There needs to be, for the safety of all concerned, some kind of gentle tribunal, to make certain that requests for assisted death are bona fide and not perhaps due to gentle persuasion.
It is the sort of thing, in my opinion, coroners could handle well. All the ones I have met have been former lawyers with much experience of the world and of the ways of human nature, people with wisdom, in fact, and that means middle-aged at the very least, and old enough to have some grasp of the world’s realities.
I have no way of knowing whether any of them would wish to be involved; this is breaking new ground and we won’t know unless we try.
In my early journalistic years, I watched such men deal with the deaths of thalidomide babies and the results of terrible accidents with calm and compassion. If their successors are as caring in their deliberations, I feel this may go some way to meeting the objections that people have.
And I would suggest, too, that Social Services be kept well away from any such arrangement. I don’t think they would have much to offer.
In this country we have rather lost faith in the wisdom of ordinary people, among whom my father was a shining example. And it is ordinary people, ultimately, who must make such decisions.
There are those who will object that the care industry can cope. Even if we accept that they are coping now, which most of us will take on trust, in the coming decades they certainly will not be able to without a major reordering of our society.
The numbers tell us this. We already have a situation where elderly people are being cared for at home by people who themselves are of pensionable age. The health care system will become messy, and the NHS will struggle to cope.
There are care homes, of course, and they are subject to inspection, and we must take it on trust that the inspection system has teeth, but would you know how to choose one? Would you know what questions to ask?
Would you know, if you suffer from Alzheimer’s disease or are representing someone who is, whether the place you would be choosing resorts to “peg feeding”?
Peg feeding is the forcible feeding of patients who refuse food. I found out about this only recently, and I’m afraid it has entirely coloured my views. These are, after all, innocent people who are on the road to death, and yet someone thinks it is right to subject them to this degrading and painful business.

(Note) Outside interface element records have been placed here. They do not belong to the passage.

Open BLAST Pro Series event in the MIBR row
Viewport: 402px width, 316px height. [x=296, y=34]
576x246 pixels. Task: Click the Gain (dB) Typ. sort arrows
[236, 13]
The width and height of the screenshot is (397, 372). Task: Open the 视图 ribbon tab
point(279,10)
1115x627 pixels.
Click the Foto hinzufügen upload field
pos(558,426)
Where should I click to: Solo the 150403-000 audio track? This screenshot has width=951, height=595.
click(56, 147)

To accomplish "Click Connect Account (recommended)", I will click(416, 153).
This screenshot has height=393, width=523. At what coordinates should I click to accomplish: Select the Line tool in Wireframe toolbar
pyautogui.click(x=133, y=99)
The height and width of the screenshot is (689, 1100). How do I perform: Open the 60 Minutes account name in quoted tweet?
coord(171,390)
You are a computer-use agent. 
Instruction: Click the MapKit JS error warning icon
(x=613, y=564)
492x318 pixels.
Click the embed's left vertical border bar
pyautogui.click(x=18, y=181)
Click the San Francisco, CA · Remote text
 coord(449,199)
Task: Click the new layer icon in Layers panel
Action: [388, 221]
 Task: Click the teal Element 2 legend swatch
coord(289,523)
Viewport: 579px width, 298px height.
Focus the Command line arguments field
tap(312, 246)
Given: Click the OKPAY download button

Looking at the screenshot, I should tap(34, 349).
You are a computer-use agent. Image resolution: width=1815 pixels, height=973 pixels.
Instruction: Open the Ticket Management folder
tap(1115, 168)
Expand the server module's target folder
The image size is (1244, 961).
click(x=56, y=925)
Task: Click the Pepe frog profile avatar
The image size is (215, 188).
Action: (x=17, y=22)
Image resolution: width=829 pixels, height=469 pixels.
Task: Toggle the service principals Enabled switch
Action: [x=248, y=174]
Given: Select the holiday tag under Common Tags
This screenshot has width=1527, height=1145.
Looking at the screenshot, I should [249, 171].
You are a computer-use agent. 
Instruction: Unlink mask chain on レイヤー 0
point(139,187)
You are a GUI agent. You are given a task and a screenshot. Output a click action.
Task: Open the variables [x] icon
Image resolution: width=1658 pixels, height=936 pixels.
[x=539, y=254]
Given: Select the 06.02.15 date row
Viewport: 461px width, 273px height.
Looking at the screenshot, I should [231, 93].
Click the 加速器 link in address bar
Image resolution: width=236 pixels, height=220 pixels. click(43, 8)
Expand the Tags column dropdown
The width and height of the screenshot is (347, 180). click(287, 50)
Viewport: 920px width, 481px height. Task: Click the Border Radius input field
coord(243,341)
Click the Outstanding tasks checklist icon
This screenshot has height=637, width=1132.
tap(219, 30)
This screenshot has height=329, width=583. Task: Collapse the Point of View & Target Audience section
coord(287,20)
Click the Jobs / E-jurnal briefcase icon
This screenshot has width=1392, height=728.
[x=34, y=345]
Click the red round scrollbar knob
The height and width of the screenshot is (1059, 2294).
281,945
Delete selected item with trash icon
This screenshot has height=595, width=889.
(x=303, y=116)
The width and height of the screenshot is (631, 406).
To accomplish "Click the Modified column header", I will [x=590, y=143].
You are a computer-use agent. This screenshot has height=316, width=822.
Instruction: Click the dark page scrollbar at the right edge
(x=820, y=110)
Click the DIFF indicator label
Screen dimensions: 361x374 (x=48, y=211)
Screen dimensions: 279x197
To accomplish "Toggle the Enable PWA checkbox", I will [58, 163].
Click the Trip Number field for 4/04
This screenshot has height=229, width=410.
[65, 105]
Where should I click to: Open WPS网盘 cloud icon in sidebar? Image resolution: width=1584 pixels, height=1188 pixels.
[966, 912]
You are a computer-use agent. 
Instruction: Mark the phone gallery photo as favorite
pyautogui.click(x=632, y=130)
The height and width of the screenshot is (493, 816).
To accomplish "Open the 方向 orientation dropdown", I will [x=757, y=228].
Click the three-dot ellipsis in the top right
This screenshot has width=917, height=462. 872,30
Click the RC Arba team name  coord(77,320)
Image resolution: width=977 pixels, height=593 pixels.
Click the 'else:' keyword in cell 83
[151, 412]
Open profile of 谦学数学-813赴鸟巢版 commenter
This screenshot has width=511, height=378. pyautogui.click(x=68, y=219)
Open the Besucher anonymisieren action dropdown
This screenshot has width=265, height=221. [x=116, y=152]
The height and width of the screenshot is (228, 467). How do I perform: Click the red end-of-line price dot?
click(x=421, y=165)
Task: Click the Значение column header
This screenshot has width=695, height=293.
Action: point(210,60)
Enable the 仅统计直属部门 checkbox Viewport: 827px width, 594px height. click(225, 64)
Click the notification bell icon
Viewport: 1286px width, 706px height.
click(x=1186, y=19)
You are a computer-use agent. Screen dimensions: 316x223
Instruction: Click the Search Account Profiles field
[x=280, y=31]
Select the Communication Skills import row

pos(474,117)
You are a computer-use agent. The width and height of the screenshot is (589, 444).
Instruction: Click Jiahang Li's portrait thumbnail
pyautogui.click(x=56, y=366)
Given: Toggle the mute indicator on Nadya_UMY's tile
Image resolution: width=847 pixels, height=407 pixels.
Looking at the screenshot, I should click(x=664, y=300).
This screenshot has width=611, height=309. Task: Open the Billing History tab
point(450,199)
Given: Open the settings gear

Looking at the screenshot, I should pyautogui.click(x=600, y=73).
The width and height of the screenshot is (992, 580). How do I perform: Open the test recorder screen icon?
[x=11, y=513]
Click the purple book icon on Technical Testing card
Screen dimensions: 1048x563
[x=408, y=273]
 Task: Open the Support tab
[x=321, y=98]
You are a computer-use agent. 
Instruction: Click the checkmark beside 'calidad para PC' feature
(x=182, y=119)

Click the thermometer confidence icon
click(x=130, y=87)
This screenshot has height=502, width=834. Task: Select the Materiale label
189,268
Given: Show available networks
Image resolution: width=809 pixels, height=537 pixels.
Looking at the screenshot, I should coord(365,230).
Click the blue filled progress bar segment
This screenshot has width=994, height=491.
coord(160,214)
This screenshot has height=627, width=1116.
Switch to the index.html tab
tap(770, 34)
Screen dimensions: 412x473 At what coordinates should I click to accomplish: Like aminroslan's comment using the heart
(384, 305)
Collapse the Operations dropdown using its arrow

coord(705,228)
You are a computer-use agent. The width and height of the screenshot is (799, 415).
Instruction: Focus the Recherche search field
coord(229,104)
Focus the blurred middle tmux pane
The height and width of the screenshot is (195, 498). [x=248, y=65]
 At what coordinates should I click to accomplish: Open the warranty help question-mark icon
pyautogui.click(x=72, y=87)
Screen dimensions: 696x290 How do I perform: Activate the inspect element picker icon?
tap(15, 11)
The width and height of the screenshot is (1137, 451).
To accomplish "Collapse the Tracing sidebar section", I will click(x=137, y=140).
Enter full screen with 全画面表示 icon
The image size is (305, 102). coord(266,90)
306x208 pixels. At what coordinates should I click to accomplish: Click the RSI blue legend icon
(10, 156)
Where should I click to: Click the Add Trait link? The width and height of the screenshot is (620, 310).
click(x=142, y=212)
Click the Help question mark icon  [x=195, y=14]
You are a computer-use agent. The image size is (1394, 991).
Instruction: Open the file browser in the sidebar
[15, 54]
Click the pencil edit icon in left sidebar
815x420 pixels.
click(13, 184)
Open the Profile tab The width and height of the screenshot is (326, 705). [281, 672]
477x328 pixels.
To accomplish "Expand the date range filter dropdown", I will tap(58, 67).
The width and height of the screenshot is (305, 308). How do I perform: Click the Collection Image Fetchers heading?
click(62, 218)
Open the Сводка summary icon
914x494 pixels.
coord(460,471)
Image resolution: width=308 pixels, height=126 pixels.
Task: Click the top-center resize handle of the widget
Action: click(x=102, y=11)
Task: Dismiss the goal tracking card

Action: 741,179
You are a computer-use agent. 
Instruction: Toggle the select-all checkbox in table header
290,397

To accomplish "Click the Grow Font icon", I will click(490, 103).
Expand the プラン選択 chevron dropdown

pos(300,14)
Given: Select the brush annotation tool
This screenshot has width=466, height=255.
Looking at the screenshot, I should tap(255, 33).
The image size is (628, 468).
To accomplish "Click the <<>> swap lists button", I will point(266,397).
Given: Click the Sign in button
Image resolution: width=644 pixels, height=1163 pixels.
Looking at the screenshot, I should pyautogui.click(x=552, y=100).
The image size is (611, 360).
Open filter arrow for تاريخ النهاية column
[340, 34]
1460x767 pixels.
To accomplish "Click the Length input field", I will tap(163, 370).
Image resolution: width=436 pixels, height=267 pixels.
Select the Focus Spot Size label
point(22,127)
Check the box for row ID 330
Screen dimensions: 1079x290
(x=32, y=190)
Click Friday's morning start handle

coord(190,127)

The Alzheimer’s Society says peg feeding is “not best practice,” a rather diplomatic statement. People there that I trust tell me the main problem with the treatment of acute Alzheimer’s cases is not a lack of care and goodwill as such, but insufficient numbers of people who are skilled in the special needs of the terminally ill Alzheimer’s patient.
I am certain no one sets out to be cruel, but our treatment of the elderly ill seems to have no philosophy to it.
As a society, we should establish whether we have a policy of “life at any cost.” Apparently there is already such a thing as an official “quality of life index”; I don’t know whether the fact that we have one frightens me more than the possibility that we don’t.
In the first book of my Discworld series, published more than twenty-six years ago, I introduced Death as a character; there was nothing particularly new about this—death has featured in art and literature since medieval times, and for centuries we have had a fascination with the Grim Reaper.
But the Death of the Discworld is a little more unusual. He has become popular—after all, as he patiently explains, it is not he who kills. Guns and knives and starvation kill; Death turns up afterwards, to reassure the puzzled arrivals as they begin their journey.